#### Work task A
Please return the listing's lines unchanged, from the line with "What do you see at coordinates (328, 442)" to the line with "(1056, 134).", including both of those lines.

#### Passage to read
A-31185072
Decided by Board September 27, 1977
(1) On April 20, 1971, respondent was convicted of a violation of 18 U.S.C. 1546 for fraud and misuse of visa, permits, and other entry documents. He was deported from the United States on April 23, 1971, under section 241(a)(1) of the Immigration and Nationality Act on the ground that at the time of entry he was not in possession of an immigrant visa.
(2) On November 22, 1971, respondent was admitted to the United States as a lawful permanent resident but had failed to obtain advance permission to reapply for admission, and was found deportable under section 241(a)(1) of the Act on October 30, 1972, as an alien excludable at time of entry under section 212(a)(17) of the Act. However, on September 22, 1975, the Acting Regional Commissioner granted him nunc pro tunc permission to reapply, eliminating the section 212(a)(17) ground of excludability. The Service then lodged a charge of deportability under section 241(a)(5) based on respondent's previous conviction for violation of 18 U.S.C. 1546.
(3) An alien previously deported under section 241(a)(5) of the Act will not again be deportable on the same ground by reason of the same acts if he returns to the United States. This is so even though this respondent was previously deported under section 241(a)(1) of the Act.

#### Work task B
Retype the deportation case summary word for word.

#### Task input
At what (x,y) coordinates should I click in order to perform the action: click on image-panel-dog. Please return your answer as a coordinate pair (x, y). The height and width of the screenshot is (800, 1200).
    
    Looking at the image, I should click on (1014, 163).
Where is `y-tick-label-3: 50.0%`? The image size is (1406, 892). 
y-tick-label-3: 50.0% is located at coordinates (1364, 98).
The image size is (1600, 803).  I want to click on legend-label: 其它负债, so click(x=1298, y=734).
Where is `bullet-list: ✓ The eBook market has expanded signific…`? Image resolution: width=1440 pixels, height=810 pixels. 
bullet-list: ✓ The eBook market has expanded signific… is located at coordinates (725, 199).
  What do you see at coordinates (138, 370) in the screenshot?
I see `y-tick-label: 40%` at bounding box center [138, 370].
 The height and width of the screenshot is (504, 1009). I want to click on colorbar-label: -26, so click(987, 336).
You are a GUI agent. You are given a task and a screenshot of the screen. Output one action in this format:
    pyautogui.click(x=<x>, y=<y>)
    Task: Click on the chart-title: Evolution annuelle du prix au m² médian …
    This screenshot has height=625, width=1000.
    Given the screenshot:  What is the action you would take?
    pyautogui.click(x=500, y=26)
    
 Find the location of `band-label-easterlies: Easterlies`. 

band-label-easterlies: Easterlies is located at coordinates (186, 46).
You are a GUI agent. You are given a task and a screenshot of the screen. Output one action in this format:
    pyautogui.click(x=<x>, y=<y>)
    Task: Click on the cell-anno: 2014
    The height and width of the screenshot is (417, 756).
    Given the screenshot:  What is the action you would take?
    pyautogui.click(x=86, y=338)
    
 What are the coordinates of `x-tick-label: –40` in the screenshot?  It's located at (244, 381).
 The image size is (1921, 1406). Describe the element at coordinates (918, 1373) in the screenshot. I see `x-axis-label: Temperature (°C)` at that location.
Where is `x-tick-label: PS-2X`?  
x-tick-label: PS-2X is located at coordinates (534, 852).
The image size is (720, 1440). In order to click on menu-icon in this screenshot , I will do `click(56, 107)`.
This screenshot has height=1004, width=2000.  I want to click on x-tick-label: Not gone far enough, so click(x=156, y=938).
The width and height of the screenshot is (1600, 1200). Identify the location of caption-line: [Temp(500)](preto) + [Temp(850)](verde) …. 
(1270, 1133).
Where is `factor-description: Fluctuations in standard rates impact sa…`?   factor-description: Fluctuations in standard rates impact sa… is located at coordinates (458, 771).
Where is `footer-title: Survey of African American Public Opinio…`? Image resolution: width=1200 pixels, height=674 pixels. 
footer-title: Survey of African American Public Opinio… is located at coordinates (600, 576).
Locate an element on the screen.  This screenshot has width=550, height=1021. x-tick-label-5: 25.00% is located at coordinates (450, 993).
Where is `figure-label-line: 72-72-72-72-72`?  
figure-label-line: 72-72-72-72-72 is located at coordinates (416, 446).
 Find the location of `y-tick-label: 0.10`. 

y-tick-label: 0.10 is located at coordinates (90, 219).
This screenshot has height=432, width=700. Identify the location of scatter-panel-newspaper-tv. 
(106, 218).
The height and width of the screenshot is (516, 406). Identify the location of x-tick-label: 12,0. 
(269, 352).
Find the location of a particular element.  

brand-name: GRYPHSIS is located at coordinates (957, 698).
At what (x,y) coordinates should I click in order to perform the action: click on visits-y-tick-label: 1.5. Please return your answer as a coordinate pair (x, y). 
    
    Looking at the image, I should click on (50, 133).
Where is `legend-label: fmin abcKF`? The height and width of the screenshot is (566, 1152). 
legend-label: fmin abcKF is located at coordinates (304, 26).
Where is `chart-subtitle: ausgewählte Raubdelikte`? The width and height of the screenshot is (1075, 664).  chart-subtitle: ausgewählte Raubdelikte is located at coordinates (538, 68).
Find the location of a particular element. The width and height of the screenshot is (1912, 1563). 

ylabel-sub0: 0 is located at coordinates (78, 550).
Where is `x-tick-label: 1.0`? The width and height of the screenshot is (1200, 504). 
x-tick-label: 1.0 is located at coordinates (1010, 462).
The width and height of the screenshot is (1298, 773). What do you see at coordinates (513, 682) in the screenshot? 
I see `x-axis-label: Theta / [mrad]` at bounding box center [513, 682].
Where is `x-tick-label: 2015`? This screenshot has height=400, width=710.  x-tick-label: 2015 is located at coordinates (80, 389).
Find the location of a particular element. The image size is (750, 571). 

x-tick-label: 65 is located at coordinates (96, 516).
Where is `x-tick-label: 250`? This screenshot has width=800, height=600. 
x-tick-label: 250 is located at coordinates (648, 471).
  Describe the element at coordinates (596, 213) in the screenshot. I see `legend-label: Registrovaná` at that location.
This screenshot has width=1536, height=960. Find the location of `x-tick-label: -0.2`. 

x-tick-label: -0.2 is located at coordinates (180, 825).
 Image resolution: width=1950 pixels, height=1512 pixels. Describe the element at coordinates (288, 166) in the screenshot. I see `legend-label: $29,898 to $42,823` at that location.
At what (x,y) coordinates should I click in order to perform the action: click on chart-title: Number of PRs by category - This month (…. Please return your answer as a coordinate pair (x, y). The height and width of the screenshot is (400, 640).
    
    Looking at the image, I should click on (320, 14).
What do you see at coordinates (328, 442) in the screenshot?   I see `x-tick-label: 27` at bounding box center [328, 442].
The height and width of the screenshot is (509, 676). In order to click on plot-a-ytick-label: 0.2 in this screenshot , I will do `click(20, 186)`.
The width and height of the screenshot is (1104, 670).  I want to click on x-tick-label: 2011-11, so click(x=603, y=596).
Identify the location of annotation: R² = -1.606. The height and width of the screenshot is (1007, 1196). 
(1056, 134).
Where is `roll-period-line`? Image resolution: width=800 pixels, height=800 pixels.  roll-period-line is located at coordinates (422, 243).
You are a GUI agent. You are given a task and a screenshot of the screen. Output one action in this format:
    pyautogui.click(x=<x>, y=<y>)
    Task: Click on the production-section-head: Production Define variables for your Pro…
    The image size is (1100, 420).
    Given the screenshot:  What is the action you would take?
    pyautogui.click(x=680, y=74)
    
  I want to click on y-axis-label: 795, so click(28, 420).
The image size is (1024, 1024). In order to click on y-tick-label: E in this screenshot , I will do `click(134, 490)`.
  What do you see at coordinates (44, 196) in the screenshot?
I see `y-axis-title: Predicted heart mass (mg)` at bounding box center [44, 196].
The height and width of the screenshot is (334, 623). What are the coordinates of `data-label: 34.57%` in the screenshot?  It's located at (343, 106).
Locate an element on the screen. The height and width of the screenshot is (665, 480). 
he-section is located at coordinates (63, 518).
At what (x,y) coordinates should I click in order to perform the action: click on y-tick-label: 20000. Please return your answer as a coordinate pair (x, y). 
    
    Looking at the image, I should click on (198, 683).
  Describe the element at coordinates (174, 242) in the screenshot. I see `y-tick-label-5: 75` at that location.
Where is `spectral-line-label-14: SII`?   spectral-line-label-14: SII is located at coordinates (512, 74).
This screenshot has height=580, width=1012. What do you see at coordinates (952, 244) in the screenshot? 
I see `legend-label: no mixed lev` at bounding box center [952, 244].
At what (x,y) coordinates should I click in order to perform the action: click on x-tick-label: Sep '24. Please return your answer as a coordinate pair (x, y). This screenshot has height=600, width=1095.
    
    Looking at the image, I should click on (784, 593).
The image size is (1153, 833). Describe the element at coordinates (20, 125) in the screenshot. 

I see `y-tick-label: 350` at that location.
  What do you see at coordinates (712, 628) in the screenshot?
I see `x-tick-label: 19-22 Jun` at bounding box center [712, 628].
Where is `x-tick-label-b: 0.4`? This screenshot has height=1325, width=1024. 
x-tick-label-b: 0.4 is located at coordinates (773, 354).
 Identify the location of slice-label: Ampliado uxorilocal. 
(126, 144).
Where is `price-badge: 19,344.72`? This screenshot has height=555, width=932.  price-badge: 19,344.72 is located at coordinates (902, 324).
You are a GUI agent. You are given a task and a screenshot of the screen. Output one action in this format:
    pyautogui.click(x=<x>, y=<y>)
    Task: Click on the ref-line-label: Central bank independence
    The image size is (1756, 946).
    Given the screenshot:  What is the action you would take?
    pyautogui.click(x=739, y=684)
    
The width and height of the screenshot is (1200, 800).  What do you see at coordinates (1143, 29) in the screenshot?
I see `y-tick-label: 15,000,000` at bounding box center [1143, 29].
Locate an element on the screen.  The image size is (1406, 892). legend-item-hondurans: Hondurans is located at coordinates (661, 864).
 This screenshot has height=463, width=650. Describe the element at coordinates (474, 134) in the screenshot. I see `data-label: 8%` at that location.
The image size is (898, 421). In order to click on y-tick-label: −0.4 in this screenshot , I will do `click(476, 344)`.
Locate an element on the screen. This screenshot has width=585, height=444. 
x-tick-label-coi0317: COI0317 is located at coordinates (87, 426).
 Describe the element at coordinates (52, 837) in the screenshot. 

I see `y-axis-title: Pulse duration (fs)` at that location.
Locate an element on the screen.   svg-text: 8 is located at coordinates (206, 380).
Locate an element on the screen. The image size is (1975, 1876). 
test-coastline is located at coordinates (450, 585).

#### Written answer A
What do you see at coordinates (328, 442) in the screenshot?   I see `x-tick-label: 27` at bounding box center [328, 442].
The height and width of the screenshot is (509, 676). In order to click on plot-a-ytick-label: 0.2 in this screenshot , I will do `click(20, 186)`.
The width and height of the screenshot is (1104, 670).  I want to click on x-tick-label: 2011-11, so click(x=603, y=596).
Identify the location of annotation: R² = -1.606. The height and width of the screenshot is (1007, 1196). 
(1056, 134).

#### Written answer B
A-31185072
Decided by Board September 27, 1977
(1) On April 20, 1971, respondent was convicted of a violation of 18 U.S.C. 1546 for fraud and misuse of visa, permits, and other entry documents. He was deported from the United States on April 23, 1971, under section 241(a)(1) of the Immigration and Nationality Act on the ground that at the time of entry he was not in possession of an immigrant visa.
(2) On November 22, 1971, respondent was admitted to the United States as a lawful permanent resident but had failed to obtain advance permission to reapply for admission, and was found deportable under section 241(a)(1) of the Act on October 30, 1972, as an alien excludable at time of entry under section 212(a)(17) of the Act. However, on September 22, 1975, the Acting Regional Commissioner granted him nunc pro tunc permission to reapply, eliminating the section 212(a)(17) ground of excludability. The Service then lodged a charge of deportability under section 241(a)(5) based on respondent's previous conviction for violation of 18 U.S.C. 1546.
(3) An alien previously deported under section 241(a)(5) of the Act will not again be deportable on the same ground by reason of the same acts if he returns to the United States. This is so even though this respondent was previously deported under section 241(a)(1) of the Act.